Paramedics of the Greek National Emergency Ambulance Service and members of the Greek Red Cross bring survivors from the Adriana ashore in Kalamata, Greece, June 14, 2023, after the migrant vessel capsized and sank with around 750 people on board. File photo by Evangelos Bougiotis/EPA-EFE
May 27 (UPI) — A court in Greece charged 17 members of the Hellenic Coast Guard and four officials in connection with a shipwreck in which as many as 650 migrants drowned in the Mediterranean Sea off the southern city of Pylos in June 2023.
Piraeus Naval Court deputy prosecutor Monday charged the captain of the coast guard vessel LS-920 with causing a shipwreck resulting in the deaths of 82 people — the number of bodies recovered — reckless interference with maritime transport and failure to provide assistance to a vessel in distress at sea.
The charges stem from an alleged bungled effort by the coastguards to tow the overloaded Adriana, which was attempting to smuggle 750 paying migrants to Italy from Libya, causing it to capsize, and then conspiring to cover it up.
Just 104 survivors were rescued. Another estimated 500 people beneath the deck of the fishing boat, including 100 women and children, remain missing, presumed drowned, according to the United Nations.
The 16 crew members were charged with being complicit in the criminal acts allegedly committed by the captain, while the then-chief of the Coast Guard and the supervisor of the National Search and Rescue Coordination Center in Piraeus were among four officials charged with “exposing others to danger.”
Under Greece’s legal system, charges do not necessarily mean a case will go to trial.
Legal counsel for the victim said the charges were “a substantial and self-evident development in the course of vindication of the victims and the delivery of justice.”

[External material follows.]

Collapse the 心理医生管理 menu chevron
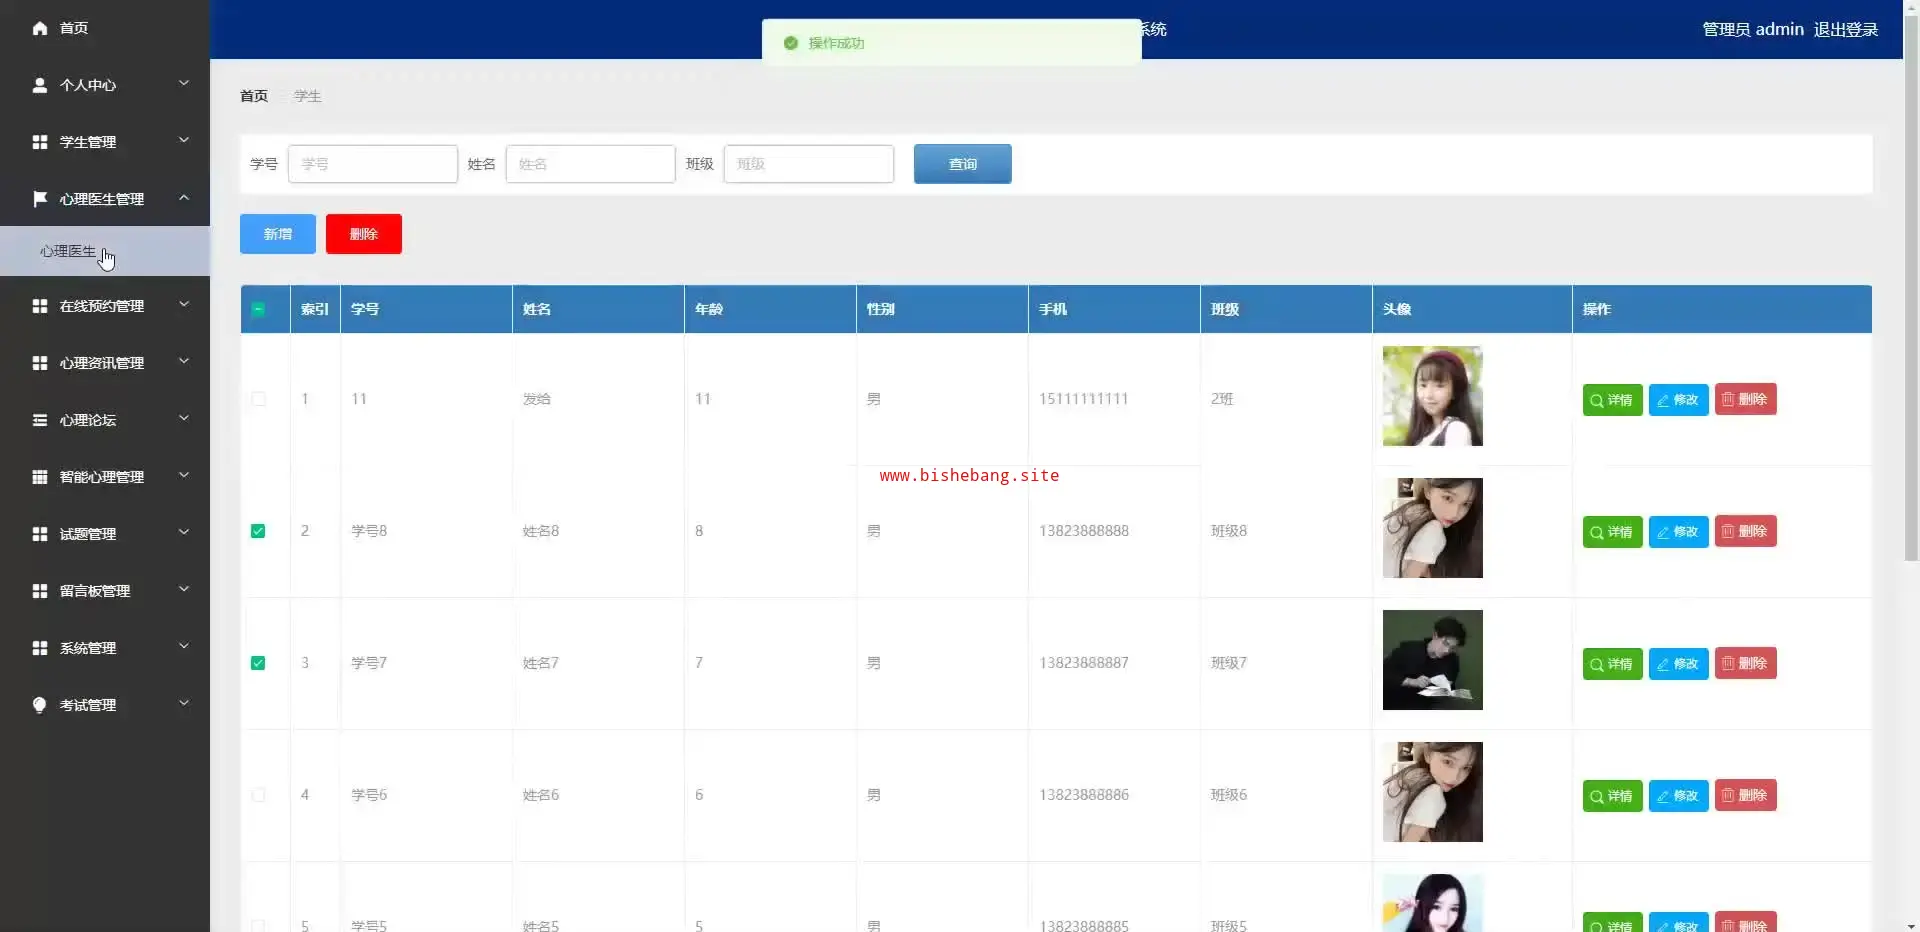Screen dimensions: 1920x932 [184, 198]
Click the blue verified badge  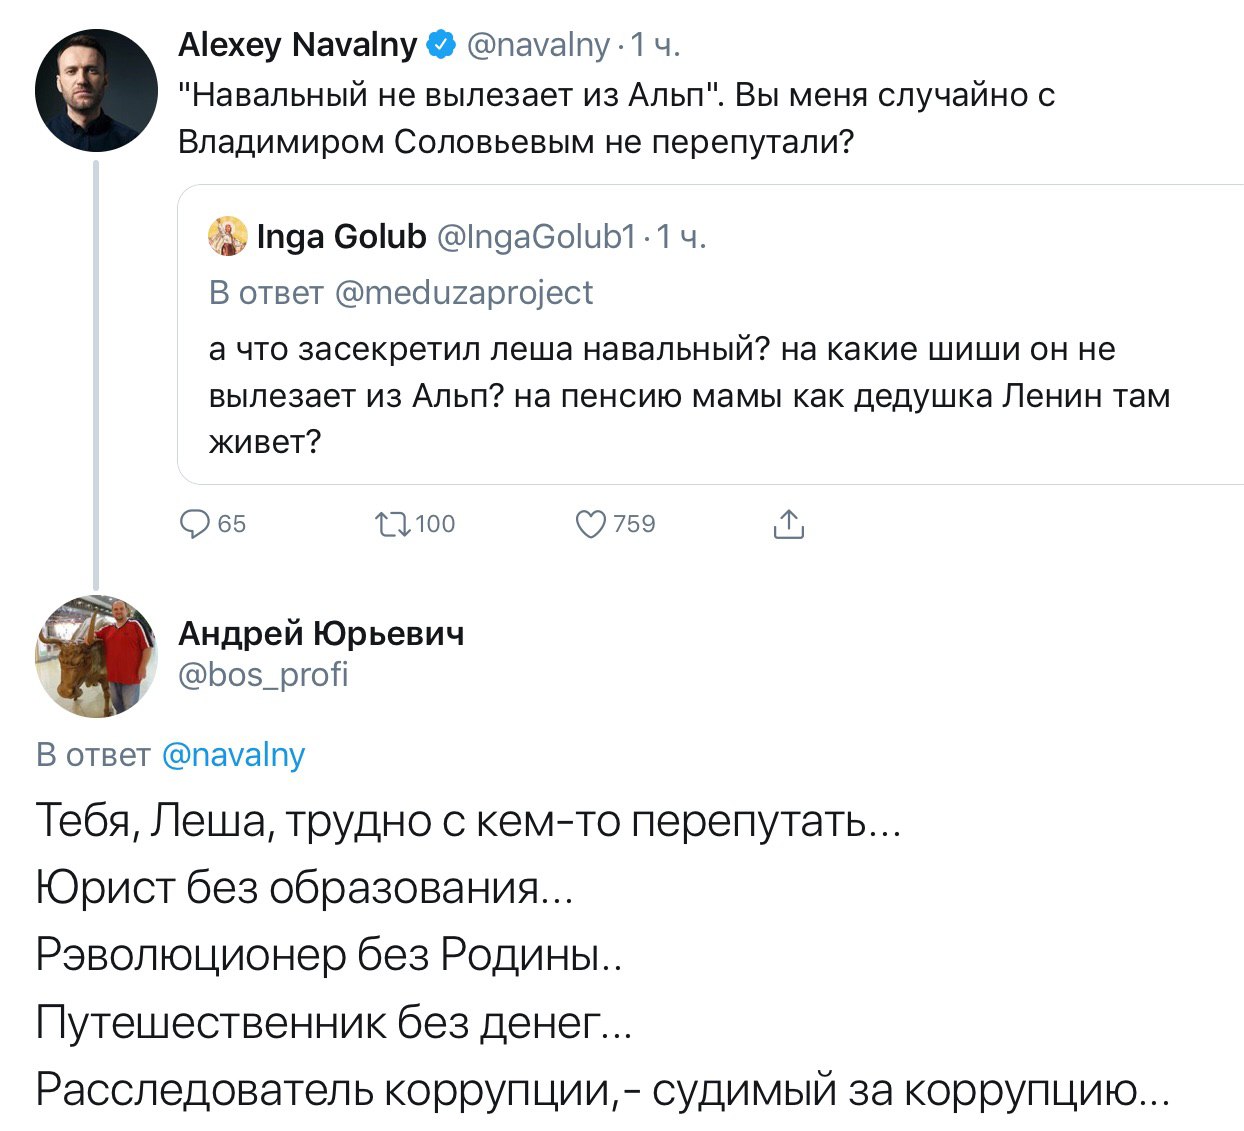pyautogui.click(x=441, y=45)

Greek authorities have consistently denied the allegations made by survivors, claiming instead that the Coast Guard had instructed nearby ships to resupply the Adriana with fuel, food and water to enable it to sail on to Italy as it was not in need of rescuing.
The Coast Guard initially declined to launch a disciplinary probe into the actions of the LS-920’s captain and crew.

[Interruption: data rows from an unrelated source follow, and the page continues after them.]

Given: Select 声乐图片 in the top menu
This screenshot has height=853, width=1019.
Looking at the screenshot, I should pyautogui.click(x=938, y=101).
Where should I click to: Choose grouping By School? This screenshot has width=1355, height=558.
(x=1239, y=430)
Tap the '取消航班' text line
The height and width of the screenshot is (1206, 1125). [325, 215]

However, analysis by the BBC, New York Times, The Guardian, other media outlets and human rights organizations of data and evidence from eyewitnesses found that the vessel was stationary for hours before it sank.
Critical video, call and radio traffic evidence between the Adriana and the Coast Guard, said to be unavailable due to equipment failure, which has since been leaked, appears to show the Coast Guard instructing the Adriana’s captain to tell the ships offering assistance that he wanted to continue to Italy.

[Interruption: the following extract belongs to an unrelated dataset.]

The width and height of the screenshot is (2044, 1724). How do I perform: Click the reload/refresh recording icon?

In one of the tapes, a National Search and Rescue Coordination Center officer apparently coaches the captain of the Lucky Sailor, one of the vessels that resupplied the Adriana, about what he had seen and heard — “ok, ok, everybody screaming that they don’t want Greece and they want Italy? — and instructs him to make sure he records it in the ship’s log.
A trial of nine Egyptians accused of people smuggling and causing the disaster collapsed in May 2024 after a Greek court threw out the case, ruling it lacked jurisdiction because the Adriana went down 47 miles out at sea, meaning it was in international waters.
The coast guard defended its record, telling the BBC in February that it was internationally renowned for its humanitarian efforts, particularly as it had rescued more than 250,000 migrants from the seas around Greece in the past 10 years and detained at least 1,000 people smugglers.